When sunshine was the prevailing report we memorized Christ’s assurance that “My grace is sufficient for you, for my power is made perfect in weakness” (2 Corinthians 12:9). But our adversities padlocked the door, and we find ourselves fumbling to find the misplaced key as the rain drenches this reality outside.
Mary might have felt the very same. Her beloved brother, Lazarus, had died, and from Mary’s perspective Jesus acted totally unconcerned. This Mary “who anointed the Lord with ointment and wiped his feet with her hair” (John 11:2) needed the Savior, and he had simply disappointed them all.
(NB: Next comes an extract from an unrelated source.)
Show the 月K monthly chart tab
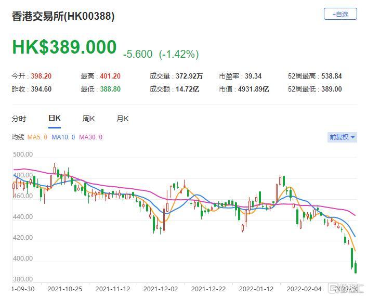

When Jesus finally showed up in Bethany, her sister Martha whispered, “The Teacher is here and is calling for you” (John 11:28). Weeping and broken, she “rose quickly and went to him.” At this juncture in her life she was incapable of helping or ministering to others. Mary had nothing to offer Christ but questions. They were enough for him to work with.
An overlooked but remarkable sequence of events resulted. “When the Jews who were with her in the house, consoling her, saw Mary rise quickly and go out, they followed her…” (John 11:31). Because Mary chose to move toward Jesus with her doubts, the crowd of mourners was perfectly positioned to witness the miracle of Lazarus’ resurrection. And many “believed in him.” The Lord used Mary to draw them into his kingdom at a time when she felt totally helpless. Mary had sat at Jesus’ feet, had heard his teachings, had witnessed his miracles. But now his power was made perfect through her weakness. The Lord called for her, and though she was distraught and disappointed, she came to him. God used her right where she was, weak, needy, forlorn.
His ways have not changed. Our inadequacies do not thwart God’s hand. In fact, they just might be what he will use to carry out his incredible plan.
“Therefore I will boast all the more gladly of my weaknesses, so that the power of Christ may rest upon me. For the sake of Christ, then, I am content with weaknesses, insults, hardships, persecutions, and calamities. For when I am weak, then I am strong” (2 Corinthians 12:9-10).